To the best of my knowledge, nobody else
was as obsessed with plumbing as
we I was. Or were they? Because a week before we arrived at the site of the world’s first flush toilets, one of the schoolteachers went to the bathroom in a restaurant (in Kalambaka, but you knew that already) and Didn’t Come Back.
“Has anyone seen our schoolteacher?”
“Which one? I thought we had three.”
“The Canadian one.”
“Oh. Right. Umm, she was here a few minutes ago.”
Confused looks were exchanged while the band played on, drowning out frantic pounding from the direction of the bathroom.
“Did anyone hear that?”
“That’s what I thought.”
Several songs later our schoolteacher reappeared. Apparently someone had, in fact, heard something (not pounding as far as I could tell; possibly a talking chair — my guess is that she had been rehearsing a pointed critique of Greek plumbing and furniture for a famous website.)
Anyway. We got our schoolteacher back.
A few days later we boarded a ferry to take us to the island where a guy not really named Minos revolutionized plumbing. It was an overnight ferry — with such a momentous destination people acted with appropriate gravitas. I slept, for example. So did Ms. Rose. At least one farmer and a health care professional did too. Of course, not everyone did — down the hall, the actress with the tree on her head, the lady devoured by fish and the lady not devoured by fish braided each other’s hair and had pillow fights all night long. Or so the not-really-a-project-manager-from-New-Zealand assured me.

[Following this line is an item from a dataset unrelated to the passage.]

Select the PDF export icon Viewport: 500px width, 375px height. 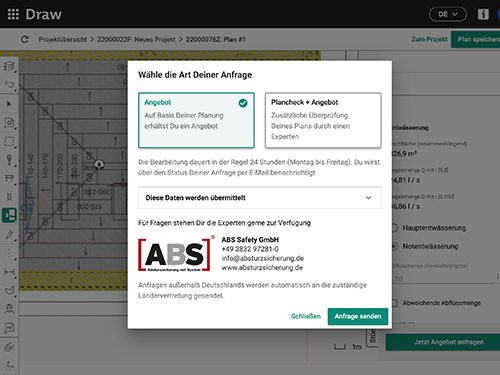(9, 328)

After breakfast (where there was ample raki), the nice lady who had been eaten by fish announced that she was going to walk to the south coast. Of course, being old, pathetic and lazy I announced that
I wasn’t. So after a van ride with exploding luggage, a ferry boat and an
modest walk to the iron gates (which are neither iron nor gates, but never mind) I/we met her and then stopped for a refreshing beverage. (Sitting on a ferry boat is, after all, hard work. And walking on
cobblestones? Losing a test of wills to a goat? It’s practically mandatory.)
After an exhausting day of not walking the seventh best hiking trail in Europe, I looked up what it is I didn’t do. On Google (TM) I found something more than two screens of websites that said variations of
There also exists a “lazy way” — from Agia Roumeli to the Gates, and back.
So. I expected to learn about flush toilets. Instead, I found that Wikipedia thinks I’m a wimp. I guess you do learn something every day (although to be fair, I’ve kinda suspected that one for a long time).